Yawning is contagious. You've probably got one brewing just from reading about it, whether or not you're sleepy.
You can even catch a yawn from other animals: It's a universal phenomenon among vertebrates, which seems to serve an important function in maintaining our hard-working brains.
And for some reason, it's really socially infectious.
A team led by researchers at the University of Parma in Italy has just found out that the contagious effect of yawning may even begin before we are born.
This goes against existing assumptions about prenatal yawning, which emerges very early in the development of the fetus, after about 11 weeks of gestation.
Until now, it hasn't been clear whether fetuses are yawning purely on their own schedule, or if they might start to sync up with the important people in their lives before actually leaving the womb.
It turns out they do.

Thirty-eight women aged between 18 and 45 participated in the study. Each woman was in her third trimester of a healthy, singleton pregnancy (from 28 to 32 weeks into gestation).
For the experiments, the mothers sat in a quiet room watching a screen while their faces were recorded and their fetuses monitored by an ultrasound machine.
At first, the mothers were shown a minute of neutral landscape videos, giving researchers a baseline for how the mother and fetus behaved at rest.
Then, they showed the mothers three different 6-minute videos.
One showed people yawning; another showed people opening and closing their mouths in a movement similar but not quite the same as a true yawn; and a final video showed neutral faces at rest.

▸ Problem to solve
In the text on contagious yawning, how long were the three videos shown to the mothers after the landscape footage?

▸ Information provided

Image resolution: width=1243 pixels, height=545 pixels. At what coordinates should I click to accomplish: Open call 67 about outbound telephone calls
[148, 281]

▸ Solved problem
Each of the three videos was 6 minutes long.